Data on locating visible targets:

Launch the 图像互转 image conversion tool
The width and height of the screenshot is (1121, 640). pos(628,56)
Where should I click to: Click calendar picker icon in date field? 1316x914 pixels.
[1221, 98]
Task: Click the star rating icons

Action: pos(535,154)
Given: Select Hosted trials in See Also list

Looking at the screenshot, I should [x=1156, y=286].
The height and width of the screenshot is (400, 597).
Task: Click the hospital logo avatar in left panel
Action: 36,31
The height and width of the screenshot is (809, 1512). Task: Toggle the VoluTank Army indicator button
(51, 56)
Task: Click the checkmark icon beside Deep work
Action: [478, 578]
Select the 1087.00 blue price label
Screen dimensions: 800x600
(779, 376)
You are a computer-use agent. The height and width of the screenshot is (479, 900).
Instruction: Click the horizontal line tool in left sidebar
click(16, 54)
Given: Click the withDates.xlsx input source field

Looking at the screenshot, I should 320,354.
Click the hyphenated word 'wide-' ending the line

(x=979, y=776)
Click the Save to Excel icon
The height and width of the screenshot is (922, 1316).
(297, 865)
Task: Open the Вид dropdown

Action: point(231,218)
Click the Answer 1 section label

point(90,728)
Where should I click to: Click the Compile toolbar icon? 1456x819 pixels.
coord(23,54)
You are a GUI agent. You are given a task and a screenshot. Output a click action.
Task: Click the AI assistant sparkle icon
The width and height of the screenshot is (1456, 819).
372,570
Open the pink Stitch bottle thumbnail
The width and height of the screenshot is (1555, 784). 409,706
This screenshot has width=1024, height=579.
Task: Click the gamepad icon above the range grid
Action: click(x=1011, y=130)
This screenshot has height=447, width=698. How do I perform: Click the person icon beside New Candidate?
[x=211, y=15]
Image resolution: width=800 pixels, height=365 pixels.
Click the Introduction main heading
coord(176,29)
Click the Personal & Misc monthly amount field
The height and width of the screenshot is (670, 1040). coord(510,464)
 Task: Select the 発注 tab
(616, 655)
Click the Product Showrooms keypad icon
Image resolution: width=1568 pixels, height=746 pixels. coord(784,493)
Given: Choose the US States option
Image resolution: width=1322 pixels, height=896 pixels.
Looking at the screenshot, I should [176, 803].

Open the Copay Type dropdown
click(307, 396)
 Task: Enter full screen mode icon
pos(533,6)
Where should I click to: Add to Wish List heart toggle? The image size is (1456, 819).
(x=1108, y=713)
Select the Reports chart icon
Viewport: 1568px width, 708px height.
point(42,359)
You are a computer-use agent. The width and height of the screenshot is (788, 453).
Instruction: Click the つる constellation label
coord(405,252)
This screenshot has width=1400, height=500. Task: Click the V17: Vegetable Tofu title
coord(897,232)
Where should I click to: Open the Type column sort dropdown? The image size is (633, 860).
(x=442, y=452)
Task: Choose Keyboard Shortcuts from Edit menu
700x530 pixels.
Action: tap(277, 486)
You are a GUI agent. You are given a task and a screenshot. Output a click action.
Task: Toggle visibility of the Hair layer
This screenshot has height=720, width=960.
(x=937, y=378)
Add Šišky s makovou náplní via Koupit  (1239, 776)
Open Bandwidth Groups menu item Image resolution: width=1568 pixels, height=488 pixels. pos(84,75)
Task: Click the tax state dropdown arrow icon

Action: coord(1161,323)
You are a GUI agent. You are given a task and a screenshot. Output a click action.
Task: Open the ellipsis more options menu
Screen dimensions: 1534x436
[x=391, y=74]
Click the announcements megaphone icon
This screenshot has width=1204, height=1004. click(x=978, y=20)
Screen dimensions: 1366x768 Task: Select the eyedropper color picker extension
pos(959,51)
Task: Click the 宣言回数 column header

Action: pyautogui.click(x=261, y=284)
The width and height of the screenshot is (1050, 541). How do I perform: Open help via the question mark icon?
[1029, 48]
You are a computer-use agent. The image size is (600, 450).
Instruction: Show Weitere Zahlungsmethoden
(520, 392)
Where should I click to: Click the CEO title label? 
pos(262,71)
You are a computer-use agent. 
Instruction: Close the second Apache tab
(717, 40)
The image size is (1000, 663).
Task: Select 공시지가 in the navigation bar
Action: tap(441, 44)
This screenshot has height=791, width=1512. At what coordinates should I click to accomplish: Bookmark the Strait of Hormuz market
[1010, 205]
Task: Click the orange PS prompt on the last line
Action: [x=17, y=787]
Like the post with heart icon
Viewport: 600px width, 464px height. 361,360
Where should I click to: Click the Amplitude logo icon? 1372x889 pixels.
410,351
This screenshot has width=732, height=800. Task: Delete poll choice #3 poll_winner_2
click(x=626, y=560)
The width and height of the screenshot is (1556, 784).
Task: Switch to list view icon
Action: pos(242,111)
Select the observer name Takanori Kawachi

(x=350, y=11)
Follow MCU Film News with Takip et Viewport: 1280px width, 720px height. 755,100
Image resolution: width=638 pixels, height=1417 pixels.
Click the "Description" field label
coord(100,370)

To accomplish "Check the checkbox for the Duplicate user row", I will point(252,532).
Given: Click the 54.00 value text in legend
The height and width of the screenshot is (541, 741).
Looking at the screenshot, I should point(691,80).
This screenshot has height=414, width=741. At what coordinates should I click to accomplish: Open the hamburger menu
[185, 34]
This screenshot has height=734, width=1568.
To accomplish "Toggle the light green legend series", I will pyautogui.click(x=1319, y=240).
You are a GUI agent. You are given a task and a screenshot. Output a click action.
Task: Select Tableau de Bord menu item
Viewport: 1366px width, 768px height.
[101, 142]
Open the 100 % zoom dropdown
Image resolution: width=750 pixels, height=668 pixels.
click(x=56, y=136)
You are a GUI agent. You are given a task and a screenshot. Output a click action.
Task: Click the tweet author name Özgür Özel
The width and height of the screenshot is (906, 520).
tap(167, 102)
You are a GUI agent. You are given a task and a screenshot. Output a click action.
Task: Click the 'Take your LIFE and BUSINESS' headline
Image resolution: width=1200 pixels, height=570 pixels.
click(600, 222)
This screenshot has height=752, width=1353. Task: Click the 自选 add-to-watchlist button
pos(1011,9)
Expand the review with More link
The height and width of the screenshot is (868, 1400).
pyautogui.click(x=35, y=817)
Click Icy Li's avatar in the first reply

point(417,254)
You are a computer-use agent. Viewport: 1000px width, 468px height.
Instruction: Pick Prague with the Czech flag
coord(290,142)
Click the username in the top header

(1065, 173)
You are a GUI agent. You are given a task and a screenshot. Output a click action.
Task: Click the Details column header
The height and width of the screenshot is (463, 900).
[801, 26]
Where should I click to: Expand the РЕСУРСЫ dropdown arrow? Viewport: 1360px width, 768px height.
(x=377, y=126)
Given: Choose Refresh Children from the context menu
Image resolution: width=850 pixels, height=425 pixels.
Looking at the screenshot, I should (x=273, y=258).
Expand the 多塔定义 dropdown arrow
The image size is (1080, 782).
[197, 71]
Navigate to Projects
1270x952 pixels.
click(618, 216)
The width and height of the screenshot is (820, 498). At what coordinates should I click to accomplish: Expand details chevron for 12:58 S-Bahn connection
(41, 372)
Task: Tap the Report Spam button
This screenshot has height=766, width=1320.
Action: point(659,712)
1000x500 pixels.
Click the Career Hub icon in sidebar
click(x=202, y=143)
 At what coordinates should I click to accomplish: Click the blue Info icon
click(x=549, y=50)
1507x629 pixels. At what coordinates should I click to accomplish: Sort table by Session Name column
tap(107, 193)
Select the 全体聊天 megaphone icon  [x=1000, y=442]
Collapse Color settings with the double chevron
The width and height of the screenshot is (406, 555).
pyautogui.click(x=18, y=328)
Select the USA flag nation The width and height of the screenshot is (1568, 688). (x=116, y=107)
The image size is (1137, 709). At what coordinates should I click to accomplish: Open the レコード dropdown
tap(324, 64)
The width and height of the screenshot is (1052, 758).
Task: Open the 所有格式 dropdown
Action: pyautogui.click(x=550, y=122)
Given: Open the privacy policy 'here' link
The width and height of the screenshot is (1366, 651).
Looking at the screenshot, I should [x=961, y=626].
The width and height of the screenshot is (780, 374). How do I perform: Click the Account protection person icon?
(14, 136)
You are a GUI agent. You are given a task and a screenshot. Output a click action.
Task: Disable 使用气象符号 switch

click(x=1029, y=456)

* _Task to carry out_:
Retype the lines starting at the one that contains "Task: Click the star rating icons" and ending at the one that contains "Action: 36,31", both included.

* _Solution to this task_:
Task: Click the star rating icons

Action: pos(535,154)
Given: Select Hosted trials in See Also list

Looking at the screenshot, I should [x=1156, y=286].
The height and width of the screenshot is (400, 597).
Task: Click the hospital logo avatar in left panel
Action: 36,31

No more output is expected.